A model of dynamics of leaves and nitrogen in a plant canopy: an integration of canopy photosynthesis, leaf life span, and nitrogen use efficiency

Abstract

A model of dynamics of leaves and nitrogen is developed to predict the effect of environmental and ecophysiological factors on the structure and photosynthesis of a plant canopy. In the model, leaf area in the canopy increases by the production of new leaves, which is proportional to the canopy photosynthetic rate, with canopy nitrogen increasing with uptake of nitrogen from soil. Then the optimal leaf area index (LAI; leaf area per ground area) that maximizes canopy photosynthesis is calculated. If leaf area is produced in excess, old leaves are eliminated with their nitrogen as dead leaves.
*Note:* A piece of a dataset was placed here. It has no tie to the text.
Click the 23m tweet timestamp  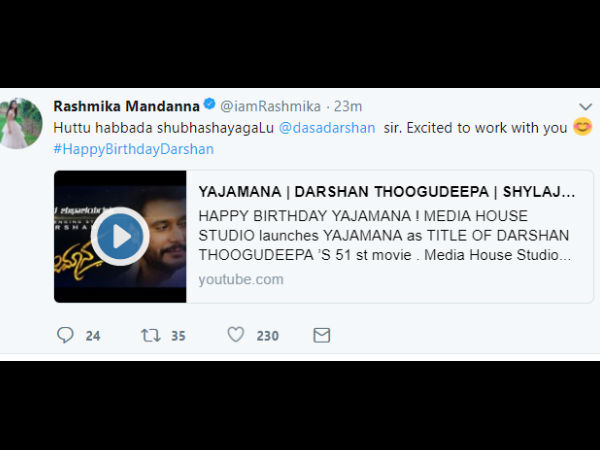(x=349, y=105)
Consequently, a new canopy having an optimal LAI and an optimal amount of nitrogen is obtained. Repeating these processes gives canopy growth. The model provides predictions of optimal LAI, canopy photosynthetic rates, leaf life span, nitrogen use efficiency, and also the responses of these factors to changes in nitrogen and light availability. Canopies are predicted to have a larger LAI and a higher canopy photosynthetic rate at a steady state under higher nutrient and/or light availabilities. Effects of species characteristics, such as photosynthetic nitrogen use efficiency and leaf mass per area, are also evaluated. The model predicts many empirically observed patterns for ecophysiological traits across species.